Claire Messud: The Last Life

Claire Messud: The Last Life

In the narrowest possible reading, The Last Life appears to be another entry in the well-worn coming-of-age genre, detailing as it does an adolescent girl's awkward, painful transition into adulthood. But told in reflection by the same girl 10 years later, Claire Messud's sprawling, beautifully wrought faux-memoir benefits from a much wiser perspective, exploring how three generations of knotty family history have profoundly shaped a young woman's identity. At first, Sagesse LaBasse, the privileged 14-year-old daughter of a French-Algerian father and an American mother, seems perfectly healthy and well-adjusted, with no greater concerns than filling lazy summer afternoons at her grandfather's three-star hotel on France's southern coast. But Sagesse and her parents are experts at maintaining this cheery façade, which conceals its dysfunction from the outside world.
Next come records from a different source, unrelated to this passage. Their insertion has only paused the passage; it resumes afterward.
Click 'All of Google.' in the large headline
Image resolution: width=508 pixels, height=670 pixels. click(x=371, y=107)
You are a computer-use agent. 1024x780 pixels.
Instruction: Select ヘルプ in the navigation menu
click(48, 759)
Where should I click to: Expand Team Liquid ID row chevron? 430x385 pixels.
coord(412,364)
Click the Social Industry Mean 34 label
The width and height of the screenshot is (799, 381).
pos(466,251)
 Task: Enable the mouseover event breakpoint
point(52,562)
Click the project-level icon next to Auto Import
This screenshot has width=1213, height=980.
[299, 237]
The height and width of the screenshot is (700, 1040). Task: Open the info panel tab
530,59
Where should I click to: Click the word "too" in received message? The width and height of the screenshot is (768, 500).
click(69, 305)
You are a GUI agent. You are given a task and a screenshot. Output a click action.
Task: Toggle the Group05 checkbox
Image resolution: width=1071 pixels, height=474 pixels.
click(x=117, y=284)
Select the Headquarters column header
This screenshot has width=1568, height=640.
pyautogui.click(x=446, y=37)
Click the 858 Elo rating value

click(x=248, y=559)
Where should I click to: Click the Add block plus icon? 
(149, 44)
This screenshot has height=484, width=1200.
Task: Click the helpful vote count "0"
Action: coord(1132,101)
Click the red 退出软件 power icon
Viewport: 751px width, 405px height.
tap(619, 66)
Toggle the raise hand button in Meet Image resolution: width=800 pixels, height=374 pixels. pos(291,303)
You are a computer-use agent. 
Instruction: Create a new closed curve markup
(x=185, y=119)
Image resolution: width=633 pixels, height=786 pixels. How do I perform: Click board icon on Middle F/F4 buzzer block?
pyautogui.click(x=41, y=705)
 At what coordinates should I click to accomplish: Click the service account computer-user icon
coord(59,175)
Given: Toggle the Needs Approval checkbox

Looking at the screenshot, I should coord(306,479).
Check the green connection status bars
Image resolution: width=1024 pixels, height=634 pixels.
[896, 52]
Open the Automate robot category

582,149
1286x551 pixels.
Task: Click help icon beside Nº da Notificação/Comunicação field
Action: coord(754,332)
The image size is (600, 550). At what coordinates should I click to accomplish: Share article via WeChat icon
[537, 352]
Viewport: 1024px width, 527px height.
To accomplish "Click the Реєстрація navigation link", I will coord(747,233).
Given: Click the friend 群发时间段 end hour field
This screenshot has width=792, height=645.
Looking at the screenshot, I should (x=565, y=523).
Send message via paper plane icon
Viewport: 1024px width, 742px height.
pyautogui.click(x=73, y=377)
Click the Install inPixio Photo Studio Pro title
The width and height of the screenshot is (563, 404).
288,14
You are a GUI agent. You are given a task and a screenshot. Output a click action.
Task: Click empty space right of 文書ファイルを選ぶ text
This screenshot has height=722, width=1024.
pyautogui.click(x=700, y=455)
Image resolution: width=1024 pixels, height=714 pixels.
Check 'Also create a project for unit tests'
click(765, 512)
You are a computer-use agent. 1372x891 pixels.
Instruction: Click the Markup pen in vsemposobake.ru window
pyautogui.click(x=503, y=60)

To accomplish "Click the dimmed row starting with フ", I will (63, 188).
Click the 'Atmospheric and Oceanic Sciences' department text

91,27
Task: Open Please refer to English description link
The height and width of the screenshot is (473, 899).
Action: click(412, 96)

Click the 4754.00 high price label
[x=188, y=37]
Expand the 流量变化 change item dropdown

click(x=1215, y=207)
That changes when her grandfather, in an irrational fit of rage, shoots his rifle at a group of unruly teenagers, injuring her friend and turning the community against them. As the resulting maelstrom stirs up the LaBasses' clashing nationalities and bitter old secrets, Sagesse clings to her severely disabled brother, whose blank innocence remains constant regardless of the occasion. With graceful, enveloping prose, Messud leads her through the fickle cliques and stop-and-start romances of the average teenager while disturbing pieces of family history gradually come to light. At its core, The Last Life is about the importance of identity—sexual, ethnic, and familial—as a stabilizing force and the psychological scars collected by those who are robbed of its comforts. In every sense an exile, the older Sagesse bravely recalls the afflictive memories of "a home that exists only in the imaginary," a form of therapy that grows more poignant as the book progresses.